Il Buddismo con tutti i suoi sviluppi fu solo una riaffermazione, sebbene da un nuovo punto di vista e con nuovi termini di definizione di ragionamento intellettuale, di un aspetto di questa esperienza e la portò così modificata nella forma, ma appena nella sostanza, attraverso tutta l’Asia e a Occidente verso l’Europa.
Le idee contenute nelle Upanishad possono essere ritrovate in molto nel pensiero di Pitagora e Platone e costituiscono la parte più profonda del Neo-Platonismo e dello Gnosticismo con tutte le loro importanti conseguenze sul pensiero filosofico occidentale, e il Sufismo le ripete in un altro linguaggio religioso.
La parte più consistente della metafisica tedesca è in sostanza poco più che uno sviluppo intellettuale e di grandi realtà meglio spiritualmente comprese da questo antico sapere, e il pensiero moderno le sta rapidamente assorbendo con una ricettività sempre più essenziale, viva ed intensa che promette una rivoluzione tanto nel pensiero, quanto in quello religioso; ora esse filtrano grazie a varie influenze indirette, ora si esprimono in modi aperti e diretti.

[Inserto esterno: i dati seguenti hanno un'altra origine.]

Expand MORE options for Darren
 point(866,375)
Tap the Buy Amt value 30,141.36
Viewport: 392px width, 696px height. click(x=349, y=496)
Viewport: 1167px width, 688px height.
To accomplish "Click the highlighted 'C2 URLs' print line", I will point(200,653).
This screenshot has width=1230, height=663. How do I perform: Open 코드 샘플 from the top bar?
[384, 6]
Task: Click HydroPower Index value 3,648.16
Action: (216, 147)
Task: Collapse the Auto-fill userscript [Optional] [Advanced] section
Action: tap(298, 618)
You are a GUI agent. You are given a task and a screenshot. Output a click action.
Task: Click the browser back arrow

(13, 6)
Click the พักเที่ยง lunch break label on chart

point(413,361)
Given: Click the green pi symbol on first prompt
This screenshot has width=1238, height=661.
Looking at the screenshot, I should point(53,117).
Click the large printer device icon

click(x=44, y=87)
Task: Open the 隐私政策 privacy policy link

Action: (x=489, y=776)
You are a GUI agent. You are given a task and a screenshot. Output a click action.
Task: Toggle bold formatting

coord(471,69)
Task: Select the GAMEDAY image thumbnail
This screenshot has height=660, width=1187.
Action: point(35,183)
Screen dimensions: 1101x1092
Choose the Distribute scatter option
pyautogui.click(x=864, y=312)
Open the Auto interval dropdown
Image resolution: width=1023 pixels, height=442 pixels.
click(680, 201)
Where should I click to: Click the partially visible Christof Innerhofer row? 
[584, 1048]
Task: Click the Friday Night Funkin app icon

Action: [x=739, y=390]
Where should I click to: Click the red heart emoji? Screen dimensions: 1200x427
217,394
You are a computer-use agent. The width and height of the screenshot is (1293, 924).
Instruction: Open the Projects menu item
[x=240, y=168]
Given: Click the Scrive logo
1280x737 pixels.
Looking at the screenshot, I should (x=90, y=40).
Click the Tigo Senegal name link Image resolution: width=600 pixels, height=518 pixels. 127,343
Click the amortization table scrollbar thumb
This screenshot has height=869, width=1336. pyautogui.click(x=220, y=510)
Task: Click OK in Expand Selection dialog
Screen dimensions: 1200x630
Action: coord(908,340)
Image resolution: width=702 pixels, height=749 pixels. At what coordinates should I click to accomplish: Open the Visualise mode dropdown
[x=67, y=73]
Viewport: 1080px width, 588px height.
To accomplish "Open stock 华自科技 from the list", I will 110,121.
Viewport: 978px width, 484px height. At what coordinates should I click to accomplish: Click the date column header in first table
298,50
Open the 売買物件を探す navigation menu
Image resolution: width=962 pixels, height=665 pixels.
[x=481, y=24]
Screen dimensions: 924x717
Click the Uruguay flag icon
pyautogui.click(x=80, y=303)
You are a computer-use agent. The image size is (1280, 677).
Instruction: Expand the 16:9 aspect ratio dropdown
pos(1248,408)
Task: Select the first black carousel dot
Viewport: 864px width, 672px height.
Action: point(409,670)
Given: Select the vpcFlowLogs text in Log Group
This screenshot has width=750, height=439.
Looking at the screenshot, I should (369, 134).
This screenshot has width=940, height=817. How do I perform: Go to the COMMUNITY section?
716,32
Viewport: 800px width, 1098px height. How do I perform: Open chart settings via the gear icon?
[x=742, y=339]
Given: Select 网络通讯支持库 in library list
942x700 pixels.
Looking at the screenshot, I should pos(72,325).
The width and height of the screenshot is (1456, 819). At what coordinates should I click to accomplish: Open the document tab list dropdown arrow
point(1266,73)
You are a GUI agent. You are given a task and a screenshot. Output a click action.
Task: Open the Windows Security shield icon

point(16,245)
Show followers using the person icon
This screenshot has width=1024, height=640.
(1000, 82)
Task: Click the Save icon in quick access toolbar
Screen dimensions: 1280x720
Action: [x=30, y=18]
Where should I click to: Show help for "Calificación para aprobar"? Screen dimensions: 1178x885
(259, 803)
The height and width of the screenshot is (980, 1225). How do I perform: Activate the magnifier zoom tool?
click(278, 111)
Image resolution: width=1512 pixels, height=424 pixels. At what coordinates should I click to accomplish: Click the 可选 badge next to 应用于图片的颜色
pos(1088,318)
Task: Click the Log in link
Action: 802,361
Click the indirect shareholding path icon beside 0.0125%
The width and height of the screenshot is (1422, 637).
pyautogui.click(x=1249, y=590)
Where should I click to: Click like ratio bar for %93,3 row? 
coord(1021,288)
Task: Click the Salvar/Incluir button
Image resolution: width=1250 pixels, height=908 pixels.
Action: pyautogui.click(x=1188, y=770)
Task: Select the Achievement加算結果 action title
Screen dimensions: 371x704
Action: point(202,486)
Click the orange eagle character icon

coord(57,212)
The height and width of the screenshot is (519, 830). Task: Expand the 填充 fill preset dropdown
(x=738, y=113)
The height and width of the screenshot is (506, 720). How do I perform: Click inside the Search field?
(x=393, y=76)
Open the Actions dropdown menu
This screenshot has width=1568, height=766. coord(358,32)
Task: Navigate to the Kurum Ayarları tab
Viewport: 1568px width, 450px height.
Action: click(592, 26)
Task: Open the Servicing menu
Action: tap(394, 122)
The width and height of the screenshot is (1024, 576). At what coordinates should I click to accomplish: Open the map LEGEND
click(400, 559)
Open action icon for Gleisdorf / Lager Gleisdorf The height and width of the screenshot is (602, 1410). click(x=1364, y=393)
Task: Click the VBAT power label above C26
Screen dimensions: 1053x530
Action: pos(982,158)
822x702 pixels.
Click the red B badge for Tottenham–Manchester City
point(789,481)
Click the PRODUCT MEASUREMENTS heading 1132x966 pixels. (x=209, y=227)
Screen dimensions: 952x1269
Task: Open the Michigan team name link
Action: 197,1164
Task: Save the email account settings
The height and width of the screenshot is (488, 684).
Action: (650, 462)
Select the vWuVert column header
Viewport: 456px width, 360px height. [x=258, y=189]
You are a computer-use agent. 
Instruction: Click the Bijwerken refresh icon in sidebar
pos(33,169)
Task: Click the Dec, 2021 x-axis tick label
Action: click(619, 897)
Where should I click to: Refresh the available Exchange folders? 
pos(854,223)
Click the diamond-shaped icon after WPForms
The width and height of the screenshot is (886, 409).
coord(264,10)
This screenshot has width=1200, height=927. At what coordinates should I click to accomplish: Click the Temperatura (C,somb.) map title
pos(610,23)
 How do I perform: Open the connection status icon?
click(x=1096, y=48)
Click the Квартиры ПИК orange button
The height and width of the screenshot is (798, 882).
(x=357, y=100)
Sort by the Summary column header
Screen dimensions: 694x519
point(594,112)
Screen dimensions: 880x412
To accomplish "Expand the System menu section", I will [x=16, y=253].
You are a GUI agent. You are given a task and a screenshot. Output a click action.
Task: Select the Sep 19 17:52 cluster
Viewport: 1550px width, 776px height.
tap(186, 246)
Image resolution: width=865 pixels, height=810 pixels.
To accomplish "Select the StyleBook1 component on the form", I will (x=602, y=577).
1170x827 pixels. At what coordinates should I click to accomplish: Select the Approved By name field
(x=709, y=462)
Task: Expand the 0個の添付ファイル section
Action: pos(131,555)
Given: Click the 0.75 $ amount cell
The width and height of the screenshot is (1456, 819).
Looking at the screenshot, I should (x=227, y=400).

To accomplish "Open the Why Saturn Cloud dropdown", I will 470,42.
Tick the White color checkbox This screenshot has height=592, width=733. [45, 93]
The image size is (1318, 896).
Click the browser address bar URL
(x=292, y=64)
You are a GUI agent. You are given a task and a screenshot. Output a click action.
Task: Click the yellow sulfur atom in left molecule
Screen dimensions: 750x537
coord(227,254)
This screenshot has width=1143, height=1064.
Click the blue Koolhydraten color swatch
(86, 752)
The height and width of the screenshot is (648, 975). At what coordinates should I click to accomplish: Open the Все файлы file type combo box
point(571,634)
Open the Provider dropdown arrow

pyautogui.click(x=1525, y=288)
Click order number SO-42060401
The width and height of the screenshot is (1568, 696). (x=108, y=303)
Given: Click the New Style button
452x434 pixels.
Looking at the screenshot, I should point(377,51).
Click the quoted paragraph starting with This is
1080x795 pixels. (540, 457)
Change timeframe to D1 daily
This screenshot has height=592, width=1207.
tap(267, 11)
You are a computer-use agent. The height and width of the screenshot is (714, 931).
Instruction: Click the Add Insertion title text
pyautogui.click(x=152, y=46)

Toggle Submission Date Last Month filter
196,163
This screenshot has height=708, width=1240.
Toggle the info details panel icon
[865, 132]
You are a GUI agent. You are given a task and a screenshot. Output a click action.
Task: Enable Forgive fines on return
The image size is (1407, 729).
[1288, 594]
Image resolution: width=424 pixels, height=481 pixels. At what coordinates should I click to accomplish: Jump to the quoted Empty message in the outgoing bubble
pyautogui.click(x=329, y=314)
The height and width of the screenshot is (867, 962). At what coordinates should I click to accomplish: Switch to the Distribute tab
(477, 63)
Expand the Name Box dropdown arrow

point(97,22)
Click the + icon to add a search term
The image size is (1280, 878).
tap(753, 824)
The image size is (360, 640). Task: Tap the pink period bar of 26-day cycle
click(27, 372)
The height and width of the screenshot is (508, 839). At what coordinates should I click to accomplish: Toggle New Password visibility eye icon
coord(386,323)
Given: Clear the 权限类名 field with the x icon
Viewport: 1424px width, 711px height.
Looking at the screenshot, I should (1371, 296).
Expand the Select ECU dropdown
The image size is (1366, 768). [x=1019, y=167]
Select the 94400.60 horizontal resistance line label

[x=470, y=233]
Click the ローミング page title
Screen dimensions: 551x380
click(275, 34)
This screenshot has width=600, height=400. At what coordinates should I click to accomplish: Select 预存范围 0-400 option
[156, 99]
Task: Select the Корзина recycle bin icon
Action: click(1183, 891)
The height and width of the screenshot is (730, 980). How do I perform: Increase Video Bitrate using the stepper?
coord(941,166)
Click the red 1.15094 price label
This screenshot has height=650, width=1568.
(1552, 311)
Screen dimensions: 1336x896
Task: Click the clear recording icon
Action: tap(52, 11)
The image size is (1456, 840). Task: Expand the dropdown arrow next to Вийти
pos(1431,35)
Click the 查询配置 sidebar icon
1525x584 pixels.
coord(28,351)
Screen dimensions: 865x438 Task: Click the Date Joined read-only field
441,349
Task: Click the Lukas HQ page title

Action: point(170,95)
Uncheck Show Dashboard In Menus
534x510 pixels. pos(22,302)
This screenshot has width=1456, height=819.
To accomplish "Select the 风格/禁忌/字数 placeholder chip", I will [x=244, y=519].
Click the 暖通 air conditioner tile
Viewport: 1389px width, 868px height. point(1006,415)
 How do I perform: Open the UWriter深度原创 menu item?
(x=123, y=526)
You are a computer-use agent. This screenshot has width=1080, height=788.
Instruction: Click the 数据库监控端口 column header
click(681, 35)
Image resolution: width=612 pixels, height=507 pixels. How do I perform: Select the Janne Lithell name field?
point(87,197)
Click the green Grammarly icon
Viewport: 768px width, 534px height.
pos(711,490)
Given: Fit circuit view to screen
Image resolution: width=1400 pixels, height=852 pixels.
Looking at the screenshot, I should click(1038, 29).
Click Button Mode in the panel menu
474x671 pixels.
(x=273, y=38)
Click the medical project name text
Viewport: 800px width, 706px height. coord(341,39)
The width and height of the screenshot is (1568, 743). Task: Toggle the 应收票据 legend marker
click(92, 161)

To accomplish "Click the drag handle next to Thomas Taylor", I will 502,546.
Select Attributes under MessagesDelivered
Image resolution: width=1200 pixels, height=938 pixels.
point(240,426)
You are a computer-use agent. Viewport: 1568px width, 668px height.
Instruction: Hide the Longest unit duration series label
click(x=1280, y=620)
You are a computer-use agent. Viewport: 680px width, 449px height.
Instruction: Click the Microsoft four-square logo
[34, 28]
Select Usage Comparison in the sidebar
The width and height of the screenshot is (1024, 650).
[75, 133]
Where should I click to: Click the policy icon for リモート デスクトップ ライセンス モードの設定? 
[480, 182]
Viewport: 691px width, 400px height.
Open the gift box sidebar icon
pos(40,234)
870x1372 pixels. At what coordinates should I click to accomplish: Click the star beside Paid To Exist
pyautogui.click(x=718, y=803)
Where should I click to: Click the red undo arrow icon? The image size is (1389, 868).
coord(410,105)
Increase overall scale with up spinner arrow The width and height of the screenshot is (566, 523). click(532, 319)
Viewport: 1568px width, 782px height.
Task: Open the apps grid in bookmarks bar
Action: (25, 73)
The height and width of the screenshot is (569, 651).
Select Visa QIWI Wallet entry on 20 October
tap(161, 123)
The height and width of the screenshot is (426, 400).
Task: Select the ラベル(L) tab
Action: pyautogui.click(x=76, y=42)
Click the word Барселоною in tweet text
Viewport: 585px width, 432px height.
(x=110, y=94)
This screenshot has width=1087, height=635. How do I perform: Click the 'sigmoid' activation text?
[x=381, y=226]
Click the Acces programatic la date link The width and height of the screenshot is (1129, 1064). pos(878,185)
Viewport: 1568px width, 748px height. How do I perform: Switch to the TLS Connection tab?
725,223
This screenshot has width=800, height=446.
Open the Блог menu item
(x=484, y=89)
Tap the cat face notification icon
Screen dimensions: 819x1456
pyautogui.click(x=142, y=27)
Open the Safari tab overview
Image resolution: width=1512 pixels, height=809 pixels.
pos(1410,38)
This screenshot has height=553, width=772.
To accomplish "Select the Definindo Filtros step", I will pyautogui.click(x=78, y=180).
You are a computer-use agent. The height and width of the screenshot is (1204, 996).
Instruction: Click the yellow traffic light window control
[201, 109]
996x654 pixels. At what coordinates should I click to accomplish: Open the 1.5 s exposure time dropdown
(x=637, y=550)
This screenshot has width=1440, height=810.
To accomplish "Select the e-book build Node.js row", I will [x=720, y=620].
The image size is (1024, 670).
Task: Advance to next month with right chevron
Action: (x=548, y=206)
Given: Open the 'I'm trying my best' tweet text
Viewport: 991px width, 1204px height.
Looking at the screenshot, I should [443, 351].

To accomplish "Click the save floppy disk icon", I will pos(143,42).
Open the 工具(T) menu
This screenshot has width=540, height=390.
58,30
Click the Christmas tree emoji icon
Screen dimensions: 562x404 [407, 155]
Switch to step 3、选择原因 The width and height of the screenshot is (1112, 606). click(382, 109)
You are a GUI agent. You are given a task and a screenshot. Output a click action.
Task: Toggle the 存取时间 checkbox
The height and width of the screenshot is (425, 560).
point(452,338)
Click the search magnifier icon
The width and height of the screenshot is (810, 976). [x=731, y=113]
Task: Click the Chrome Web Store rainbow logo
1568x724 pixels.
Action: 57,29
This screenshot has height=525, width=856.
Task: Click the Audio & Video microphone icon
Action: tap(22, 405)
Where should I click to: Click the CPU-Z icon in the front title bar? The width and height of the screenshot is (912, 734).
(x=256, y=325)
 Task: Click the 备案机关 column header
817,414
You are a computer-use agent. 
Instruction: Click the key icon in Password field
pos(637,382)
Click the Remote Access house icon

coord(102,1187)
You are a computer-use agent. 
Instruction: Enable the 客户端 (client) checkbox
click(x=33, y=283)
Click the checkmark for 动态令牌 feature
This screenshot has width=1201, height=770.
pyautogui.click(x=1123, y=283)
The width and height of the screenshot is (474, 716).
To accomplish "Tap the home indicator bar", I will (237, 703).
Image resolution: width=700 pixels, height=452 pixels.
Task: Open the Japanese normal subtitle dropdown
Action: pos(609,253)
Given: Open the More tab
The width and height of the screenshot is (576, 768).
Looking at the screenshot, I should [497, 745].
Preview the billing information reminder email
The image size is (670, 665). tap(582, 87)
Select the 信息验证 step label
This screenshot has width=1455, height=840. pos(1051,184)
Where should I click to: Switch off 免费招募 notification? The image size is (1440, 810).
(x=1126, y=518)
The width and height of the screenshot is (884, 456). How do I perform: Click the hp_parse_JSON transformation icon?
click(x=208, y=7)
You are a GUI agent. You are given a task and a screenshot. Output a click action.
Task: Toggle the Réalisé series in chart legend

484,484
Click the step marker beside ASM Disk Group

Quasi non esiste una grande idea filosofica che non possa trovare forza o una nuova origine o indicazioni in queste antiche scritture, le speculazioni, secondo un certo punto di vista, di pensatori che non avevano migliore passato o migliore base culturale al loro pensiero di una rozza primitiva, naturalistica ed animistica ignoranza.
E persino le più ampie generalizzazioni della scienza si ritrovano costantemente applicabili alla verità delle formule della natura fisica già scoperta dai saggi indiani nel loro originale, nel loro più vasto significato, nella più profonda verità dello spirito.

 

E tuttavia queste opere non sono speculazioni filosofiche di genere intellettuale, analisi di tipo metafisico che cercano di definire nozioni, di selezionare idee e di distinguere quante tra di loro sono vere, di logificare la verità o aiutare altrimenti la mente nelle sue inclinazioni intellettuali per mezzo del ragionamento dialettico e nel suo concetto di proporre una soluzione definitiva dell’esistenza nella luce di questa o di quella idea della ragione e di osservare tutte le cose da quel solo punto di vista, in quel fuoco e in quella determinata prospettiva.
Le Upanishad non avrebbero potuto avere una vitalità così perenne, esercitare una influenza così sicura, produrre tali risultati o vedere oggi le loro asserzioni autonomamente confermate in altri ambiti di ricerca e attraverso metodi completamente diversi, se fossero state opere del genere.
E’ perché questi veggenti videro la Verità piuttosto che semplicemente pensarla, la rivestirono anzi di una forte sostanza di intuizione e di immagine rivelatrice, ma una sostanza di trasparenza ideale attraverso la quale noi guardiamo verso l’illimitato, e perché esse compresero in profondità le cose nella luce del Sé e le videro con la visione dell’infinito, che le loro parole rimangono sempre vive e immortali, di un significato inesauribile, di una immancabile autenticità, un fine convincente che è nello stesso tempo infinito inizio della Verità, alle quali tutte le nostre ricerche quando terminano di nuovo approdano e alle quali l’umanità costantemente ritorna nelle sue menti e nelle sue epoche di più profonda visione.